◆ Required action ◆
How many lines in the listing below hold the word "badge"? Answer with the number only.

◆ Exercise input ◆
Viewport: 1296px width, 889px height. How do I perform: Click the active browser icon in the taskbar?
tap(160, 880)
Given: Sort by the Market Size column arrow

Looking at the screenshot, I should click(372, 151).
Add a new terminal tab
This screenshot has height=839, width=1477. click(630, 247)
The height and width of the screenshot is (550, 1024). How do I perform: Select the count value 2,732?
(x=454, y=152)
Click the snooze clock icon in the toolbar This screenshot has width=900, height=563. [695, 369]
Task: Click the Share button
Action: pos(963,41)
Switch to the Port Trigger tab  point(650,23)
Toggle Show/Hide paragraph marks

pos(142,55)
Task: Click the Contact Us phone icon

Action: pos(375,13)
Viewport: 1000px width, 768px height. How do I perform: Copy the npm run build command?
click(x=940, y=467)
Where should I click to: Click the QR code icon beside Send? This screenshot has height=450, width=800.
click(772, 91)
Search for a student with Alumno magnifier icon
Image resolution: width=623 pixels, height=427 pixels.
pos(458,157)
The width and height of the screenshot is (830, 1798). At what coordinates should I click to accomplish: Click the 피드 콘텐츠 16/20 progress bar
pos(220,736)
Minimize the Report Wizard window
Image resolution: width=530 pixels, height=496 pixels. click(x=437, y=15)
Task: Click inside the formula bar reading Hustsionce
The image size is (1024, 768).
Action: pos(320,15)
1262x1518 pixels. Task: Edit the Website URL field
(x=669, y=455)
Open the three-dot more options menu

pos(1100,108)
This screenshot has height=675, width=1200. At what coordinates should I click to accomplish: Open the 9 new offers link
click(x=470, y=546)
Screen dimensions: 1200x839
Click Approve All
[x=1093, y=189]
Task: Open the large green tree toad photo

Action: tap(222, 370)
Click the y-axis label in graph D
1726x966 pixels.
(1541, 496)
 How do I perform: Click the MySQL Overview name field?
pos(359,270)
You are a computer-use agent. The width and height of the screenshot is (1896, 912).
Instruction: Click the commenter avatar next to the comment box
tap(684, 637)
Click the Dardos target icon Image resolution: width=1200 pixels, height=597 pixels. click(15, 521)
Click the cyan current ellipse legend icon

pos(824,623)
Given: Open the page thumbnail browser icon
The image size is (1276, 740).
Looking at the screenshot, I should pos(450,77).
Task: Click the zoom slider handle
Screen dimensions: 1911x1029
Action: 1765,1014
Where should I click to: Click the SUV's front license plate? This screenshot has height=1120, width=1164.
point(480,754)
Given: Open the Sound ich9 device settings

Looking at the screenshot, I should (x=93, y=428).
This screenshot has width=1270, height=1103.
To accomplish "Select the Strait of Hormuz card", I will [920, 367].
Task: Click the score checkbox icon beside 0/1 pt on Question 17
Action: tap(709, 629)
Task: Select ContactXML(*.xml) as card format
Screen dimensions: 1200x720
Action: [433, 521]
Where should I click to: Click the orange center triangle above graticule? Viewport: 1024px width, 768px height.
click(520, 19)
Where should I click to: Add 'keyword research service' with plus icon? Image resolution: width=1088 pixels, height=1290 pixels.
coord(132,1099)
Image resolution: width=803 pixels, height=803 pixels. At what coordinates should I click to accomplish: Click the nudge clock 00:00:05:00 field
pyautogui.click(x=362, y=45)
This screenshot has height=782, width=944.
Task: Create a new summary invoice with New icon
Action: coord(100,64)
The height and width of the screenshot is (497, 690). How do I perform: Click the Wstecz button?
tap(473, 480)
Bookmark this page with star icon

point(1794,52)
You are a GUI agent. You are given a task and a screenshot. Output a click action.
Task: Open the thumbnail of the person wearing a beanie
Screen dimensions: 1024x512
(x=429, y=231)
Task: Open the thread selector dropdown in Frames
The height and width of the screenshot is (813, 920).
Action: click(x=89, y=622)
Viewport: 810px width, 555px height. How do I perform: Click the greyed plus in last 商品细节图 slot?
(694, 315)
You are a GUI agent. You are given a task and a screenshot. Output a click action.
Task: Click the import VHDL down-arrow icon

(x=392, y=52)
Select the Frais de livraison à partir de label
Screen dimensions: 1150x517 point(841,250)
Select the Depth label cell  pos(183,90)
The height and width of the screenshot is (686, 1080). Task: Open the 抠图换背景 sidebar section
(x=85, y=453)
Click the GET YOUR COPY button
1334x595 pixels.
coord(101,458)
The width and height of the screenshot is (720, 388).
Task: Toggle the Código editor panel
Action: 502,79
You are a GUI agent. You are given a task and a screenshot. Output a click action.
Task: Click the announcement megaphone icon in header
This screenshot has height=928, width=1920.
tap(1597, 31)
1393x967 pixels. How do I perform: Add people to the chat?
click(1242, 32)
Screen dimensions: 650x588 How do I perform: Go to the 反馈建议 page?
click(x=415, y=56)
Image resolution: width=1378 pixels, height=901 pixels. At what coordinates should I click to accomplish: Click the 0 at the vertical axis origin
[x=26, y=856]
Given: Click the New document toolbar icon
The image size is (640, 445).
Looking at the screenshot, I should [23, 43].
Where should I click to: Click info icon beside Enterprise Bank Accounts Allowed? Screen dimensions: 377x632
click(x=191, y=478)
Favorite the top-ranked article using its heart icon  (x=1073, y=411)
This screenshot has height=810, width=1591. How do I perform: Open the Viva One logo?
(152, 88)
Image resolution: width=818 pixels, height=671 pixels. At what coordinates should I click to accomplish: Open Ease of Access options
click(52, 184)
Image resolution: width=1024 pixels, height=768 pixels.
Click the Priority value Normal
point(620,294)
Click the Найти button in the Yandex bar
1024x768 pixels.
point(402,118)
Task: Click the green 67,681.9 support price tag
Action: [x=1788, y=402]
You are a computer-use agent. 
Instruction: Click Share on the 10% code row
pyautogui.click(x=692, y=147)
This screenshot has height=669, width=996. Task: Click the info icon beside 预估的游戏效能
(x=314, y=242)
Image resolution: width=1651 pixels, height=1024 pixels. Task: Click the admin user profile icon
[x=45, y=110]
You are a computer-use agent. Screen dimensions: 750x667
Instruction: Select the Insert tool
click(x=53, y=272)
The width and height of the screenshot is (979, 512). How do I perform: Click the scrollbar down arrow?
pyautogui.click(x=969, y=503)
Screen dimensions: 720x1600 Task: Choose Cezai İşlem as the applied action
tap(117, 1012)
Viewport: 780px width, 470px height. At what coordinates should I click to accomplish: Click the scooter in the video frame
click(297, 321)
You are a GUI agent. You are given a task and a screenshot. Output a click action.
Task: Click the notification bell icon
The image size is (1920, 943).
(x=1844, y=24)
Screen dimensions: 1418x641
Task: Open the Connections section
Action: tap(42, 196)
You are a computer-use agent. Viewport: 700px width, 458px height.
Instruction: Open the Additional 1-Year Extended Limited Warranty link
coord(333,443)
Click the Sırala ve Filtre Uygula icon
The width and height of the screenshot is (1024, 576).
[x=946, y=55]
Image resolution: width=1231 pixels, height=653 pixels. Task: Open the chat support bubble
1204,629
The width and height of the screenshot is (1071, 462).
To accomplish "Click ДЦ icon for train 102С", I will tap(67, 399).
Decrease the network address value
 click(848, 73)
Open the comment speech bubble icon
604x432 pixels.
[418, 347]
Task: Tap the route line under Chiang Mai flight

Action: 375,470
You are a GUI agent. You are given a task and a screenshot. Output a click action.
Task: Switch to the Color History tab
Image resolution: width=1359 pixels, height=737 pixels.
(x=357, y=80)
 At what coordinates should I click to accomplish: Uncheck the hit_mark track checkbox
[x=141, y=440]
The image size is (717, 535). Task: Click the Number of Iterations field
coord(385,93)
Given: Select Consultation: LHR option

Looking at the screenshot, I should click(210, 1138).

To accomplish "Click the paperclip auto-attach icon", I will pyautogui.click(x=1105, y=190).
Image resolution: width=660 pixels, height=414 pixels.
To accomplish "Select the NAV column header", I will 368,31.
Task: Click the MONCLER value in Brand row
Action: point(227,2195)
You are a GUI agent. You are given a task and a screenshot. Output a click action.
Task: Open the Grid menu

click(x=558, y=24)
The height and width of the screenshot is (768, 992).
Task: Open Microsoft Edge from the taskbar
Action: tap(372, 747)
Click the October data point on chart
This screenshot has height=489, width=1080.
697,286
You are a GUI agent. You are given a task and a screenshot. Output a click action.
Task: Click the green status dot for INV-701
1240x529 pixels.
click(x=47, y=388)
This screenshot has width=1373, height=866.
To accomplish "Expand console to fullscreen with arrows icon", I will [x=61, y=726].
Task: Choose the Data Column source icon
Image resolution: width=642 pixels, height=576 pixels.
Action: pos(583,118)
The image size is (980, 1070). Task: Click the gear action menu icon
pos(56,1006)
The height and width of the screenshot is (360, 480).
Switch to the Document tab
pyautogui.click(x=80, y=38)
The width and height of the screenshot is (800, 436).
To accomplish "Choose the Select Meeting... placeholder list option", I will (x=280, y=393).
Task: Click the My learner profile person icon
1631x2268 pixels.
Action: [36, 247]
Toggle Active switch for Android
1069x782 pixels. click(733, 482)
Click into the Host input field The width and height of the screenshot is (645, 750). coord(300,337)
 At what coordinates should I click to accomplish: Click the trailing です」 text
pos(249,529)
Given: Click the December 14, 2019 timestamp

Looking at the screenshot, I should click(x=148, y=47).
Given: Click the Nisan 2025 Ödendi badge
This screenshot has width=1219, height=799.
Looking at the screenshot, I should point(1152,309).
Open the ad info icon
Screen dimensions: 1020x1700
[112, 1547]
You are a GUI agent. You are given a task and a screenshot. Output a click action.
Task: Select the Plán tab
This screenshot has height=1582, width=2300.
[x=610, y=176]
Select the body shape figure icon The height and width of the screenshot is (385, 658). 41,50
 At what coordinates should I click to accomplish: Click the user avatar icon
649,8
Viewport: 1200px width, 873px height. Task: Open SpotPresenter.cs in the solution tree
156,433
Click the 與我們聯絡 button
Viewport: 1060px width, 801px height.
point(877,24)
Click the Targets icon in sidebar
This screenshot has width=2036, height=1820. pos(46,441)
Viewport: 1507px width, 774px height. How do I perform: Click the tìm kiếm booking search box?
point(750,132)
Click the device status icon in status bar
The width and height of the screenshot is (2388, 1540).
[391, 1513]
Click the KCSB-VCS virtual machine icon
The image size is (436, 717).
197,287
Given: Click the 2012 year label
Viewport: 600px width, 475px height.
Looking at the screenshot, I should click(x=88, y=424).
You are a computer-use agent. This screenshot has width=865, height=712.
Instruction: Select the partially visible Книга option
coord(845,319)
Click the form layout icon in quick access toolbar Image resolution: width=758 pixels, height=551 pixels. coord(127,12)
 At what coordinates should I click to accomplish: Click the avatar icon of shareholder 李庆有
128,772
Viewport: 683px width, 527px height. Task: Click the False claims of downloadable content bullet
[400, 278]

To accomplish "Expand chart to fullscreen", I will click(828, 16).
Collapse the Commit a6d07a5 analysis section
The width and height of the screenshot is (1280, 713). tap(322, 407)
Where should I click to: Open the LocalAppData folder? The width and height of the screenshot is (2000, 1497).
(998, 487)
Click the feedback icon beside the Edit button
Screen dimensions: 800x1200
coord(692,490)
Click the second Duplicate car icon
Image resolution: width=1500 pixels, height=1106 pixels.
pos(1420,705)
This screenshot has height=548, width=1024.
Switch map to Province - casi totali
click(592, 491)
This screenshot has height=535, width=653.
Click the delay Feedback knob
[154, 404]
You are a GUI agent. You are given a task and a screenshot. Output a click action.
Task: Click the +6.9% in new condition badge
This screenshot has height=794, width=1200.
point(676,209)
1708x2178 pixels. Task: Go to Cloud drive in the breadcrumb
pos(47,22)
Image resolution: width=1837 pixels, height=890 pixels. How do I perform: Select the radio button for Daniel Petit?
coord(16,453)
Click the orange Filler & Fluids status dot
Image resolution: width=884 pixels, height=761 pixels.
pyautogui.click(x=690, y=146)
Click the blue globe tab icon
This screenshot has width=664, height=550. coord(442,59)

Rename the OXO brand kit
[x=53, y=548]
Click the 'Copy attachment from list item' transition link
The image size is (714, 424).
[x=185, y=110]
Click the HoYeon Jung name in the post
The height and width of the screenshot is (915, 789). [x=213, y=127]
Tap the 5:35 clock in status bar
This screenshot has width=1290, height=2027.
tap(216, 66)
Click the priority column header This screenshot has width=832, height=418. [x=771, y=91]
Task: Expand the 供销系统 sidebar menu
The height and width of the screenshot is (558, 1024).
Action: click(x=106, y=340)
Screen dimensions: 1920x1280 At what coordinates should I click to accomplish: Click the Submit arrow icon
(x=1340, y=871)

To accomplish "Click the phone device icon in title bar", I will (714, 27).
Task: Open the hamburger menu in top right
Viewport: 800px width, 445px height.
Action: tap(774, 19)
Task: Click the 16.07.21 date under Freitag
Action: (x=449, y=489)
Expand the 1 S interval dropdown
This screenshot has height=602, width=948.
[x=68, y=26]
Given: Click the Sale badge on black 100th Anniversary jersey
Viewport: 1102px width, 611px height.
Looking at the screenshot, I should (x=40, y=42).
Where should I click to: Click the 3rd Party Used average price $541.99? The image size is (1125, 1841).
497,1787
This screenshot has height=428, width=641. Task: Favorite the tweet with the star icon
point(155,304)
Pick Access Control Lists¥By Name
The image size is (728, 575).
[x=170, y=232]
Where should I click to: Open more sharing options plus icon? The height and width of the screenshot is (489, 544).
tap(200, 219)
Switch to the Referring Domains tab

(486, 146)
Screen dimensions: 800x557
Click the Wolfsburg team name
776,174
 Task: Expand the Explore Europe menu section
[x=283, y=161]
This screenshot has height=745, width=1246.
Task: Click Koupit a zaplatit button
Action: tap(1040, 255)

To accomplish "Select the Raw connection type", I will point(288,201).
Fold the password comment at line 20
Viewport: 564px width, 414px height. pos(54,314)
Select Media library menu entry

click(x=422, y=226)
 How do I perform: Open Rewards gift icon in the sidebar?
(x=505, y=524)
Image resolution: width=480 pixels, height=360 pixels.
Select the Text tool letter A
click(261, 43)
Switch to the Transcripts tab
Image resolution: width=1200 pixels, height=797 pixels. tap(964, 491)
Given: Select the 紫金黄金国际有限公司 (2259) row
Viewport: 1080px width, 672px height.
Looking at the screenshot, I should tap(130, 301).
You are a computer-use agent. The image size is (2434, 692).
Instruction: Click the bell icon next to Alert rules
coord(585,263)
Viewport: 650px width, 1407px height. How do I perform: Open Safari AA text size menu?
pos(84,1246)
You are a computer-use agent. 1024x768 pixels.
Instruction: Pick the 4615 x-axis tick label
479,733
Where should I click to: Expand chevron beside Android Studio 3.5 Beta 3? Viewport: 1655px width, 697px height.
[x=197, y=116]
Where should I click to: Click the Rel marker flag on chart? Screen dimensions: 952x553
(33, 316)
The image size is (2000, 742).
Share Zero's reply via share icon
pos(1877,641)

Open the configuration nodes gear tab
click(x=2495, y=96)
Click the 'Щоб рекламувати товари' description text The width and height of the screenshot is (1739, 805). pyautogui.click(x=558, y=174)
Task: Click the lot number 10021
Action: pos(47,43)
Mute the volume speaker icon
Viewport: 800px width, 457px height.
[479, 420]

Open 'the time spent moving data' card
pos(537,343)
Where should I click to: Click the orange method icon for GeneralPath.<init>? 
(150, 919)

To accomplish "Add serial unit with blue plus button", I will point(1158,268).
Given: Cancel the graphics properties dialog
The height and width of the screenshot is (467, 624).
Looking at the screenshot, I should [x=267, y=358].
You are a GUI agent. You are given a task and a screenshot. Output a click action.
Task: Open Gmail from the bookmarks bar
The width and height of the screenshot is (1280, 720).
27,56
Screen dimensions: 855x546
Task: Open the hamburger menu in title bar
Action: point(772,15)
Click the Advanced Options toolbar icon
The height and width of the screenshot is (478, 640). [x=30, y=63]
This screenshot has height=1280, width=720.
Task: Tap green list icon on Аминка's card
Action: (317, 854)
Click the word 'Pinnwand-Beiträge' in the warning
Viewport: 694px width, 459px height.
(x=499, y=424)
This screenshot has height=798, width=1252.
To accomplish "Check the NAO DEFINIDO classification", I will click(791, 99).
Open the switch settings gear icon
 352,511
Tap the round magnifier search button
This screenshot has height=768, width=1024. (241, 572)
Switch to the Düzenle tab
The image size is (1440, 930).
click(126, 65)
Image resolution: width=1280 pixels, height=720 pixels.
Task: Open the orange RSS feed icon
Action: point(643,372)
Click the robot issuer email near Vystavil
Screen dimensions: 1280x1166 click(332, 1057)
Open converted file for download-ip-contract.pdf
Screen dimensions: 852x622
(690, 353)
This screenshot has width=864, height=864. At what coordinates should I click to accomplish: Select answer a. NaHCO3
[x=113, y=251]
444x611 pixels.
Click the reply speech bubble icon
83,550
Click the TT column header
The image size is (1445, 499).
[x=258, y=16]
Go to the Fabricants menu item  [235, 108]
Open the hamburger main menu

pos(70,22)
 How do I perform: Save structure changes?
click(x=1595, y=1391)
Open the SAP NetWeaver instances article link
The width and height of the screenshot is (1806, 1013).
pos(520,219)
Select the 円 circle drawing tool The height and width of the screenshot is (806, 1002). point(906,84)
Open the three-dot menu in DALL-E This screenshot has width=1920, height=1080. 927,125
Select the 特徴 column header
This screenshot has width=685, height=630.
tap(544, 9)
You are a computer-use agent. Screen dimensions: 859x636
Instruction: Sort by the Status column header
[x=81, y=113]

◆ Exercise output ◆
3